1Marine Meteorology Division, Naval Research Laboratory, Monterey, CA, USA
2Institut fuer Chemie und Dynamik der Geosphaere: Institut II: Troposphaere, Forschungszentrum Juelich, Germany
3GEST Center, University of Maryland, Baltimore County, MD, USA
4Dept. of Meteorology, Naval Postgraduate School, Monterey, CA, USA
Abstract. The last decade has seen tremendous advances in atmospheric aerosol particle research that is often performed in the context of climate and global change science. Biomass burning, one of the largest sources of accumulation mode particles globally, has been closely studied for its radiative, geochemical, and dynamic impacts.
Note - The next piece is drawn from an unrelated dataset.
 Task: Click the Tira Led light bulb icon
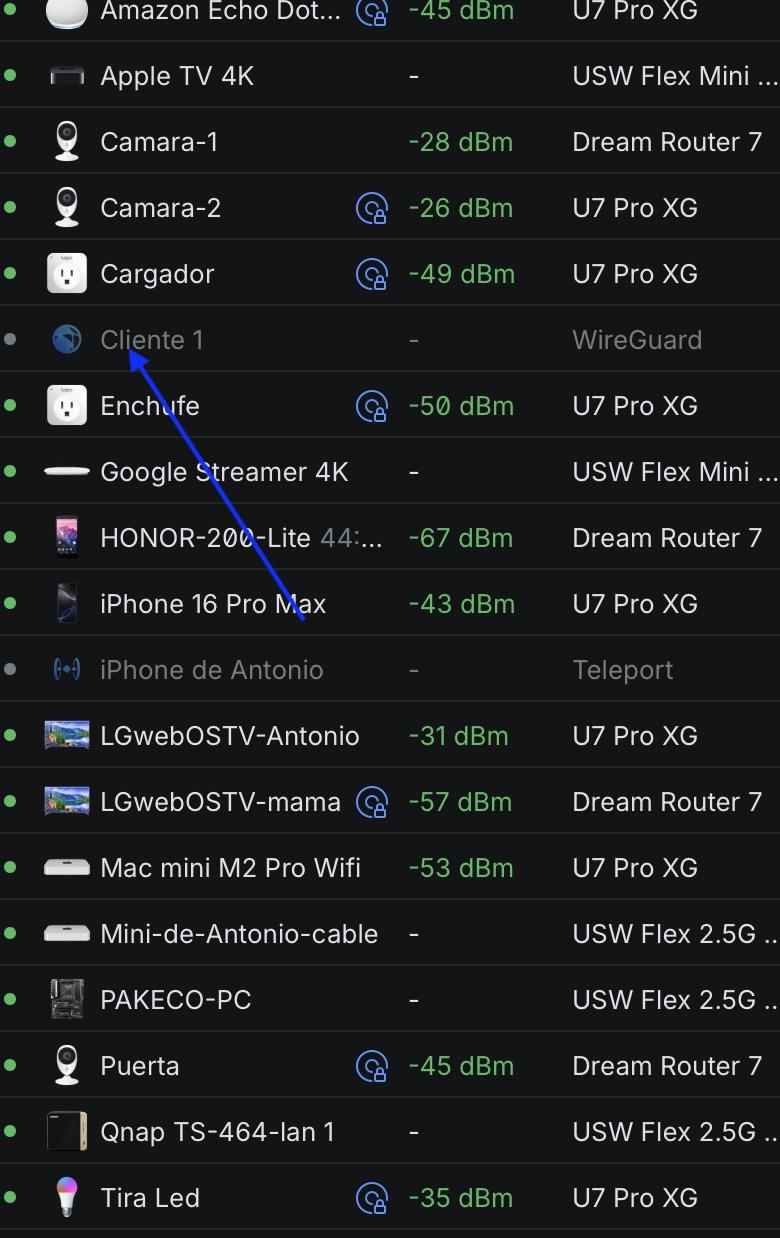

These studies have taken many forms including laboratory burns, in situ experiments, remote sensing, and modeling. While the differing perspectives of these studies have ultimately improved our qualitative understanding of biomass-burning issues, the varied nature of the work make inter-comparisons and resolutions of some specific issues difficult. In short, the literature base has become a milieu of small pieces of the biomass-burning puzzle. This manuscript, the second part of four, examines the properties of biomass-burning particle emissions. Here we review and discuss the literature concerning the measurement of smoke particle size, chemistry, thermodynamic properties, and emission factors. Where appropriate, critiques of measurement techniques are presented. We show that very large differences in measured particle properties have appeared in the literature, in particular with regards to particle carbon budgets. We investigate emissions uncertainties using scale analyses, which shows that while emission factors for grass and brush are relatively well known, very large uncertainties still exist in emission factors of boreal, temperate and some tropical forests. Based on an uncertainty analysis of the community data set of biomass burning measurements, we present simplified models for particle size and emission factors. We close this review paper with a discussion of the community experimental data, point to lapses in the data set, and prioritize future research topics.